Statute Details
- Title: Residential Property (Kim Seng Heng Realty Pte Ltd — Exemption) Notification 2024
- Act Code: RPA1976-S915-2024
- Type: Subsidiary Legislation (SL)
- Authorising Act: Residential Property Act 1976
- Enacting power: Section 32(1) of the Residential Property Act 1976
- Commencement: 28 November 2024
- Legislation status: Current version (as at 27 Mar 2026)
- SL number: S 915/2024
- Date made: 22 November 2024
- Maker: Permanent Secretary, Ministry of Law (LUKE GOH)

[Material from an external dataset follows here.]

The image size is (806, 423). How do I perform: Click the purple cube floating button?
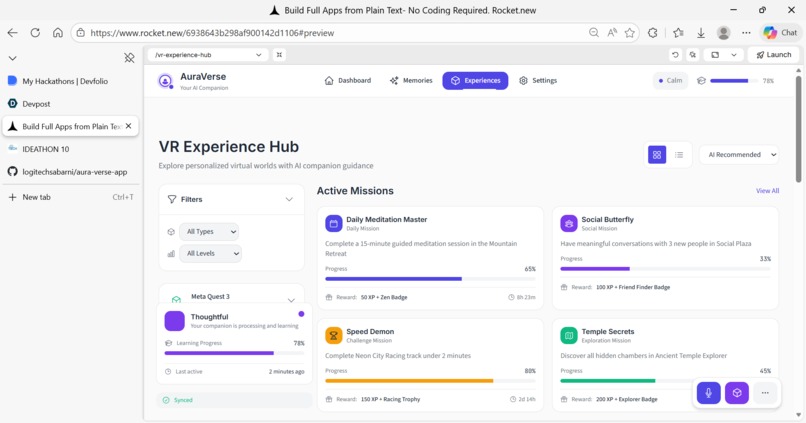tap(737, 393)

- Key operative provisions: Exemptions from approvals under sections 9, 28, 28A, and 31 of the Residential Property Act 1976; subject to conditions in the Schedule
What Is This Legislation About?
The Residential Property (Kim Seng Heng Realty Pte Ltd — Exemption) Notification 2024 is a targeted exemption instrument issued under the Residential Property Act 1976 (“RPA”). In plain terms, it allows a specific company—Kim Seng Heng Realty Pte Ltd—to proceed with certain residential property-related transactions and development plans without first obtaining approvals that would otherwise be required under the RPA.

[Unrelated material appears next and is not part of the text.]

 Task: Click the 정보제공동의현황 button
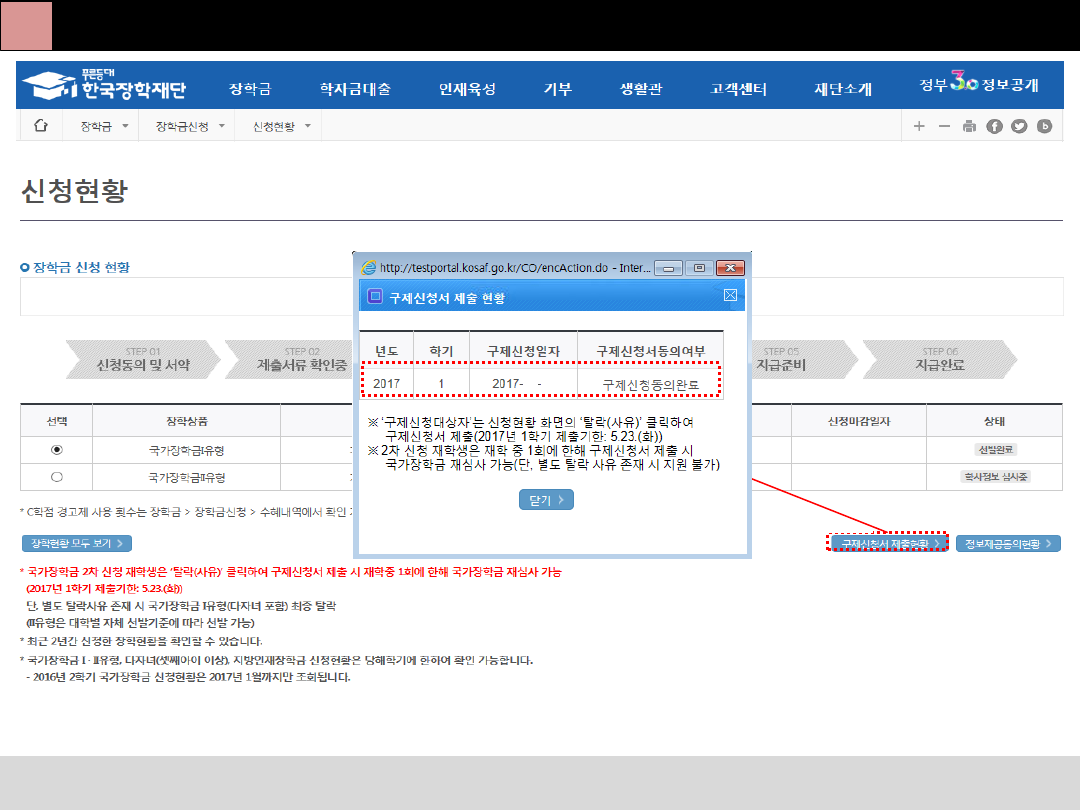(1008, 543)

Singapore’s residential property regulatory framework generally aims to manage the supply, ownership, and development of residential property, including restrictions on conversion of certain property types, changes of use, rezoning-related development, and the role of housing developers. However, the RPA also permits the Minister for Law to grant exemptions in appropriate cases. This Notification is one such case: it carves out exceptions for the relevant company for specified categories of land and specified intended development outcomes.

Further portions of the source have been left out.